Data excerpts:
• • • • • • •
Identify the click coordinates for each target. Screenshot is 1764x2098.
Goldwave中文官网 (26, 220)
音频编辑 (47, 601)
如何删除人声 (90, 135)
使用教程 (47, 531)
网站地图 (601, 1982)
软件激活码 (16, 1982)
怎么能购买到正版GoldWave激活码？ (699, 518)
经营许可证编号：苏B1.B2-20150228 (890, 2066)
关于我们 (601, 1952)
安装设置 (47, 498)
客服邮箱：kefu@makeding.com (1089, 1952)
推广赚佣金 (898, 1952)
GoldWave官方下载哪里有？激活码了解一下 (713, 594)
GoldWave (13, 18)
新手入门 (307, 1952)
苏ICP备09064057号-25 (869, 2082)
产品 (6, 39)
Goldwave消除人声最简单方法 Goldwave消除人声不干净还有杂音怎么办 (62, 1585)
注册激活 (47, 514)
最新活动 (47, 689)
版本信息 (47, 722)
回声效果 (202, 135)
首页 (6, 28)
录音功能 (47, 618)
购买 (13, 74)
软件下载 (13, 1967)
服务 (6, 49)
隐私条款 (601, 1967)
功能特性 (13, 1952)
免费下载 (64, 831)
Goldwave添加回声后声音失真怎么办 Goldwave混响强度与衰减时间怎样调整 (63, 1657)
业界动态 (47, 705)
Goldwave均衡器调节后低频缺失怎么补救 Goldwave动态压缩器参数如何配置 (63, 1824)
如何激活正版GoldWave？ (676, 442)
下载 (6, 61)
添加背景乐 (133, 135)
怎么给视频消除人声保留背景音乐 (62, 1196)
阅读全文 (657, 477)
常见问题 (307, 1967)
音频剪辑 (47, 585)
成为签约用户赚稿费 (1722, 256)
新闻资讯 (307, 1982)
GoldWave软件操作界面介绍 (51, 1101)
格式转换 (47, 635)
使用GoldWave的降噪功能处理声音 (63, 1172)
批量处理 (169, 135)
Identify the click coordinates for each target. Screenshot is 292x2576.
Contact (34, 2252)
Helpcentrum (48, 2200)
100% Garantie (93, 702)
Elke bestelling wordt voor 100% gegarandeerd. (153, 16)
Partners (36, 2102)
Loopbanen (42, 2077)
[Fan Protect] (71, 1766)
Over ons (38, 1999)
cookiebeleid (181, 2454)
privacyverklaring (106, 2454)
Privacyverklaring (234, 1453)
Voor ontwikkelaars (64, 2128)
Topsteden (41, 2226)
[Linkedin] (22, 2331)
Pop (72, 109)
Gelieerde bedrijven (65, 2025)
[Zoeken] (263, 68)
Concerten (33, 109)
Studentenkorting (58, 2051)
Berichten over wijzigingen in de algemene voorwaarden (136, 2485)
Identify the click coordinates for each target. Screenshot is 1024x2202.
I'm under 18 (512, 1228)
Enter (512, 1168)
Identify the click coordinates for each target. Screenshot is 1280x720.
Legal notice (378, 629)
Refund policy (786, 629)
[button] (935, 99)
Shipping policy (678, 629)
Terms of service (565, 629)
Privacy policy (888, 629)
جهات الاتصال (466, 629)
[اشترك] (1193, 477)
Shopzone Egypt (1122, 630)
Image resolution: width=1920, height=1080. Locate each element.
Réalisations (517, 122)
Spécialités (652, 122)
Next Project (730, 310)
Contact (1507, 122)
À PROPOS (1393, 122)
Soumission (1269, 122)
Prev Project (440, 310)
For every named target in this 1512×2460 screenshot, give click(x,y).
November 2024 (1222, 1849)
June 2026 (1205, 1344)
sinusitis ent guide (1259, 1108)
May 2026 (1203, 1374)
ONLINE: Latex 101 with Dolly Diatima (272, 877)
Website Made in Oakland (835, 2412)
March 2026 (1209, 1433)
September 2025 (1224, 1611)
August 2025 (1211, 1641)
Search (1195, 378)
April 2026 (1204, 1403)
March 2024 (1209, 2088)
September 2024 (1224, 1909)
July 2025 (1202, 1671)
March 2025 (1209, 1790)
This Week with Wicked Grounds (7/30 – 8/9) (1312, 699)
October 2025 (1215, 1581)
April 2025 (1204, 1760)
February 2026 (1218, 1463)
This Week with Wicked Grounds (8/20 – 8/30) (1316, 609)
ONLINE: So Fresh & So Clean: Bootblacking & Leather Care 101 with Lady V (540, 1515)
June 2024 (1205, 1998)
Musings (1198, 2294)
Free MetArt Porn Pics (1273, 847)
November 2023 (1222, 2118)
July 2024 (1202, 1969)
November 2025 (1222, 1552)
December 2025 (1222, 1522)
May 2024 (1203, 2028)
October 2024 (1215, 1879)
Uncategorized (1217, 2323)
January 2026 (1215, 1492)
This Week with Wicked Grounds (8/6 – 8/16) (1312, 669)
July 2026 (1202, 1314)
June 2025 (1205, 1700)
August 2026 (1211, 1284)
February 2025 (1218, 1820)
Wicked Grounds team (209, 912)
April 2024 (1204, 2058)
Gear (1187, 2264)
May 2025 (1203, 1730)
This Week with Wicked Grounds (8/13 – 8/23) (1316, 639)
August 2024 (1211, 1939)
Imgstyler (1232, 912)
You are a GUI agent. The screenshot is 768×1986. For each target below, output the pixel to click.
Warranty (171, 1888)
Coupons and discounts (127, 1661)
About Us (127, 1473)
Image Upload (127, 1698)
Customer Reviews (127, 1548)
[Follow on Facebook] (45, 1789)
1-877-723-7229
• • • • • • •
TASK INSTRUCTIONS:
When you reach the line holding "[Linkedin] (22, 2331)" in the records above, begin reproducing exactly, stop after the line holding "April 2025 (1204, 1760)", and output nothing else.

FINISHED TASK:
[Linkedin] (22, 2331)
Pop (72, 109)
Gelieerde bedrijven (65, 2025)
[Zoeken] (263, 68)
Concerten (33, 109)
Studentenkorting (58, 2051)
Berichten over wijzigingen in de algemene voorwaarden (136, 2485)
Identify the click coordinates for each target. Screenshot is 1024x2202.
I'm under 18 (512, 1228)
Enter (512, 1168)
Identify the click coordinates for each target. Screenshot is 1280x720.
Legal notice (378, 629)
Refund policy (786, 629)
[button] (935, 99)
Shipping policy (678, 629)
Terms of service (565, 629)
Privacy policy (888, 629)
جهات الاتصال (466, 629)
[اشترك] (1193, 477)
Shopzone Egypt (1122, 630)
Image resolution: width=1920, height=1080. Locate each element.
Réalisations (517, 122)
Spécialités (652, 122)
Next Project (730, 310)
Contact (1507, 122)
À PROPOS (1393, 122)
Soumission (1269, 122)
Prev Project (440, 310)
For every named target in this 1512×2460 screenshot, give click(x,y).
November 2024 (1222, 1849)
June 2026 (1205, 1344)
sinusitis ent guide (1259, 1108)
May 2026 (1203, 1374)
ONLINE: Latex 101 with Dolly Diatima (272, 877)
Website Made in Oakland (835, 2412)
March 2026 (1209, 1433)
September 2025 (1224, 1611)
August 2025 (1211, 1641)
Search (1195, 378)
April 2026 (1204, 1403)
March 2024 (1209, 2088)
September 2024 (1224, 1909)
July 2025 (1202, 1671)
March 2025 (1209, 1790)
This Week with Wicked Grounds (7/30 – 8/9) (1312, 699)
October 2025 (1215, 1581)
April 2025 (1204, 1760)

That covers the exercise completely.